Zur Beurteilung der Scheinselbstständigkeit eines Versicherungsvertreters, Bedeutung des gewählten Vertragstyps, Pflicht zur Rückzahlung von Provisionsvorschüssen

Arbeitsrecht im Außendienst

Das BAG hatte über einen Fall zu entscheiden, in dem der beklagte Versicherungsvertreter geltend machte, er sei tatsächlich als Arbeitnehmer anzusehen. In der Sache verlangte der Unternehmer gezahlte Provisionsvorschüsse zurück, die nach Auffassung des Vertreters als nicht rückzahlbare Aufbauhilfe anzusehen sein sollten.
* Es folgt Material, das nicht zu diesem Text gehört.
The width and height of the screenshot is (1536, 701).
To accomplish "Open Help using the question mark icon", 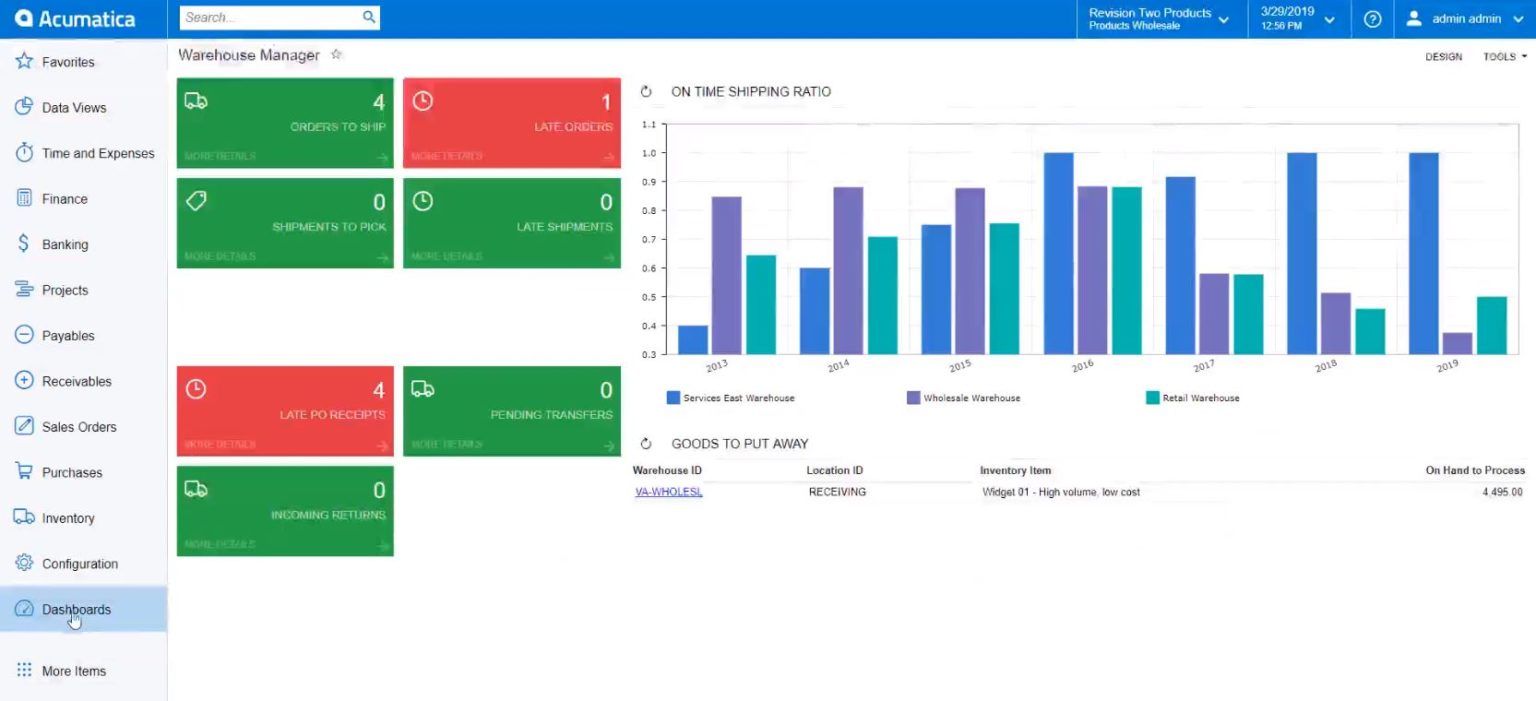I will (x=1372, y=18).
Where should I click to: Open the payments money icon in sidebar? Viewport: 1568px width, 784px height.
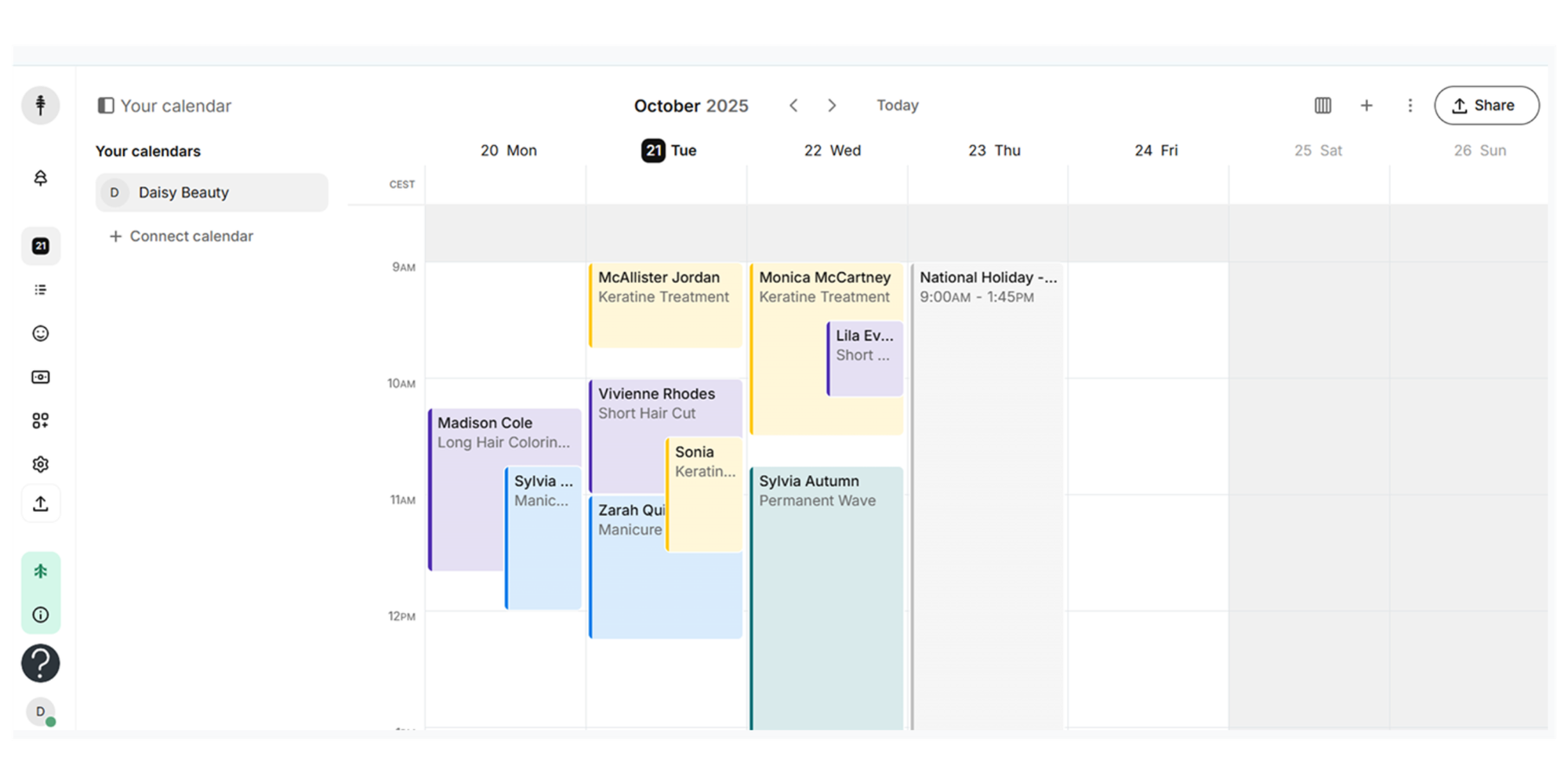41,377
Das BAG hat die Auffassung des Berufungsgerichts bestätigt, dass es sich nicht um ein Arbeitsverhältnis handelte. Der Vertreter konnte seine Arbeitszeit im Wesentlichen selbst bestimmen. Dagegen spreche nicht, dass der Vertreter an die Öffnungszeiten des Agenturbüros gebunden war, dem er zugeordnet gewesen ist. Das BAG vermisste zudem substantiierten Tatsachenvortrag dazu, wann der Vertreter von dem Unternehmer Weisungen welchen Inhalts erhalten hätte. Die Verpflichtung, an einem bestimmten Wochentag an einer Besprechung teilzunehmen (jour fixe) stelle noch keinen mit der Selbstständigkeit unvereinbaren Eingriff in die Arbeitszeitsouveränität dar. Gleiches gelte für die vom Vertreter behauptete Vorgabe, er habe pro Woche 15 – 20 Kunden besuchen müssen und davon 3 – 4 in den Abendstunden. Zwar könne sich eine Weisungsgebundenheit aus der Festlegung eines in einer bestimmten Zeitspanne zu erledigenden Mindestsolls ergeben, vorliegend sei dem Vertreter aber ein erheblicher Spielraum verblieben.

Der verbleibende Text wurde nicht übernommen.